Last year's North Carolina season was a debacle, but the arrival of the nation's top recruit, Harrison Barnes, has people predicting big things for UNC this year.
Currently the No. 8 team in the nation, the Tar Heels are looking to erase last year from memory and get back to being one of the top teams in the nation.
This isn't the year that happens.
Barnes is a star, for sure. It wouldn't be a surprise if he was one of the top-five scorers in the ACC. But even if he puts up 25 points a game like Kevin Durant did as a freshman, the Tar Heels don't have enough talent around him to go deep in the NCAA tournament (don't forget that Durant had D.J. Augustin, A.J. Abrams, and Damion James with him, and the Longhorns lost 10 games).
Roy Williams' team lost six players from last season because of graduation (Marcus Ginyard, Deon Thompson), the NBA draft (Ed Davis), transfer (the Wear twins) or dismissal from the team (Will Graves).

++++

■ **GIVEN TASK 1**
Reproduce everything in the North Carolina basketball preview from "This isn't the" down to "lost 10 games).".
■ **GIVEN TASK 2**
In the North Carolina basketball preview, what are all the ways the Tar Heels lost players from last season?
■ **GIVEN TASK 3**
Carry the North Carolina basketball preview forward from its last sentence.

++++

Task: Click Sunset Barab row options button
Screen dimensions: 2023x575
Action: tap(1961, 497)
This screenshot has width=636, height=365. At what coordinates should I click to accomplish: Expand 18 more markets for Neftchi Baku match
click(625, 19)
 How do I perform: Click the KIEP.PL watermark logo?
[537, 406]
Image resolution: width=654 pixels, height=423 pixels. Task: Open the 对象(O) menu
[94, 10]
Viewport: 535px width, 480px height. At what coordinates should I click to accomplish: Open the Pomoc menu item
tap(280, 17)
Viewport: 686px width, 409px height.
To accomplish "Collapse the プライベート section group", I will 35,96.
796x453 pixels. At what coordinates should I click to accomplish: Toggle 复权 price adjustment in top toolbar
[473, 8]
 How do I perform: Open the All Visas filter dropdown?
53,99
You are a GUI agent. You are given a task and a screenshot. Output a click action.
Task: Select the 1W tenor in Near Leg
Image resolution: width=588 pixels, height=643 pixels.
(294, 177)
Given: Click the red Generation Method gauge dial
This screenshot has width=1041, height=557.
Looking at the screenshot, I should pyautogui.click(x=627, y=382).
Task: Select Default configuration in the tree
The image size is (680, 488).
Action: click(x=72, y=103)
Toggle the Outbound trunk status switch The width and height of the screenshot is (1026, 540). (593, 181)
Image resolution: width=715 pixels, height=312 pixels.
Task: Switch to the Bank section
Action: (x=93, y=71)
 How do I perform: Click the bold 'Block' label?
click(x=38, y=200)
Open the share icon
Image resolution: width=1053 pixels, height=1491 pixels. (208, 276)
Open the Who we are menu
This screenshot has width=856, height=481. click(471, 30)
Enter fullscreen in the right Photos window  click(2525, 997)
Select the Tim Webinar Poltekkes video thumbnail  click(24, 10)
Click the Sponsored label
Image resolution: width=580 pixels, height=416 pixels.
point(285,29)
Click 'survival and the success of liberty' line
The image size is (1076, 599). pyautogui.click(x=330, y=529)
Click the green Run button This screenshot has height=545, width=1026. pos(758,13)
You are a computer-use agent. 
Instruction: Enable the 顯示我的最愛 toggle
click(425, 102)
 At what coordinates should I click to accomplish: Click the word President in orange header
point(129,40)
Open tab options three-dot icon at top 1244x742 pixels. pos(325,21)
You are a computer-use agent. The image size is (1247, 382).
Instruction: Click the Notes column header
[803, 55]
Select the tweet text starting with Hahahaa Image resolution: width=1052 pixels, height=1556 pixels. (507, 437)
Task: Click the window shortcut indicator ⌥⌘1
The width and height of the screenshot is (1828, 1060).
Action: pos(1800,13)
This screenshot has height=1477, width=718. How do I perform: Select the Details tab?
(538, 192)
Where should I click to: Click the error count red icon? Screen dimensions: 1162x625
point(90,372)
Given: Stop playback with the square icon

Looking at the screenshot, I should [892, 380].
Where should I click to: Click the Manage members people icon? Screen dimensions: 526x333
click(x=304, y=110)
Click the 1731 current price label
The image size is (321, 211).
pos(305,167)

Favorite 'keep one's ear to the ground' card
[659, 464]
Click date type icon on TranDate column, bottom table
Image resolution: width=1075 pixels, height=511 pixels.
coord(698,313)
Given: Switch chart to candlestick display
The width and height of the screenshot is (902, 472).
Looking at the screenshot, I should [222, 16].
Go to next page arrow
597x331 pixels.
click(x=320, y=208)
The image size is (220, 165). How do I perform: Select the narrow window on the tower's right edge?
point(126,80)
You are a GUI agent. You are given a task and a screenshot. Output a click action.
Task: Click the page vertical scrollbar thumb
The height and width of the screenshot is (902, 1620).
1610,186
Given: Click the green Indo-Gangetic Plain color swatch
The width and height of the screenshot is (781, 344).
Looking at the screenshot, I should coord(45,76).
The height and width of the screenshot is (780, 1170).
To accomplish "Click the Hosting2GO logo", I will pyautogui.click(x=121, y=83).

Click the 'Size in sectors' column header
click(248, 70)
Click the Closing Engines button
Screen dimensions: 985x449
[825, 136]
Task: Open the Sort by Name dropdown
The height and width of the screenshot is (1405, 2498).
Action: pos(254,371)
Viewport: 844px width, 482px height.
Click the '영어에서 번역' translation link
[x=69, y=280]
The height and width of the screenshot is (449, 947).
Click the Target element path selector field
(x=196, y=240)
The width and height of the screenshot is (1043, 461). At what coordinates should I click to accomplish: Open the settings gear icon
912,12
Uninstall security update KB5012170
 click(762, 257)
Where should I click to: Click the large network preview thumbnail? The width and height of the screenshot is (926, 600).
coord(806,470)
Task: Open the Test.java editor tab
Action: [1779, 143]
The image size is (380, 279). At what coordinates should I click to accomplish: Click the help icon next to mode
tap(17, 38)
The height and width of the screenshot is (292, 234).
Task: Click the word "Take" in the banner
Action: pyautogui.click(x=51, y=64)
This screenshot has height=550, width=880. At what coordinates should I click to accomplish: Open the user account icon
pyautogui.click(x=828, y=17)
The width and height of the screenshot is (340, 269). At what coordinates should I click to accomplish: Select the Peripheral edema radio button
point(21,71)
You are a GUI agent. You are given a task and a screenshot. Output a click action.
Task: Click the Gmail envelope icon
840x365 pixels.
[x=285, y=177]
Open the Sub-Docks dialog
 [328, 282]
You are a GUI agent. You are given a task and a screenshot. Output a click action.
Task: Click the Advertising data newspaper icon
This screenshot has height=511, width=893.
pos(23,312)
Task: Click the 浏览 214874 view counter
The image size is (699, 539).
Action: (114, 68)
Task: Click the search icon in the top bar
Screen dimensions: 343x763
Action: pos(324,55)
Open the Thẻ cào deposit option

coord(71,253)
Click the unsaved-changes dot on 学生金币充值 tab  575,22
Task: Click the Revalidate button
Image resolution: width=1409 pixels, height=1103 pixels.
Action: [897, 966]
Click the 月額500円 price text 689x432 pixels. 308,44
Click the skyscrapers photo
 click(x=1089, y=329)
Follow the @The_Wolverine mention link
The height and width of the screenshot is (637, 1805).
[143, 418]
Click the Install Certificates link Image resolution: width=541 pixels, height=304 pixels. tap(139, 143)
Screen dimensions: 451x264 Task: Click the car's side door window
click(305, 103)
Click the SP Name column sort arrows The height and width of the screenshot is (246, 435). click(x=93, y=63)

++++

■ **TASK ANSWER 1**
This isn't the year that happens.
Barnes is a star, for sure. It wouldn't be a surprise if he was one of the top-five scorers in the ACC. But even if he puts up 25 points a game like Kevin Durant did as a freshman, the Tar Heels don't have enough talent around him to go deep in the NCAA tournament (don't forget that Durant had D.J. Augustin, A.J. Abrams, and Damion James with him, and the Longhorns lost 10 games).

■ **TASK ANSWER 2**
Graduation, the NBA draft, transfer, and dismissal from the team.

■ **TASK ANSWER 3**
It lost three starters, the top-three scorers and right around 70 percent of both their scoring and rebounding. All in all, the Tar Heels return a grand total of 23 points per game.
That's not to say they don't have talent. Barnes, Tyler Zeller, John Henson, Dexter Strickland and Reggie Bullock are all very talented players. They are also young players (Zeller is a junior, but he missed significant chunks of his first two seasons with injuries) with virtually no NCAA tournament experience.
The Tar Heels have very few shooters, a dangerously thin frontcourt, major questions at the point guard position and only 10 total scholarship players.
They won't be in the NIT this year, but they are far from a Top 10 team.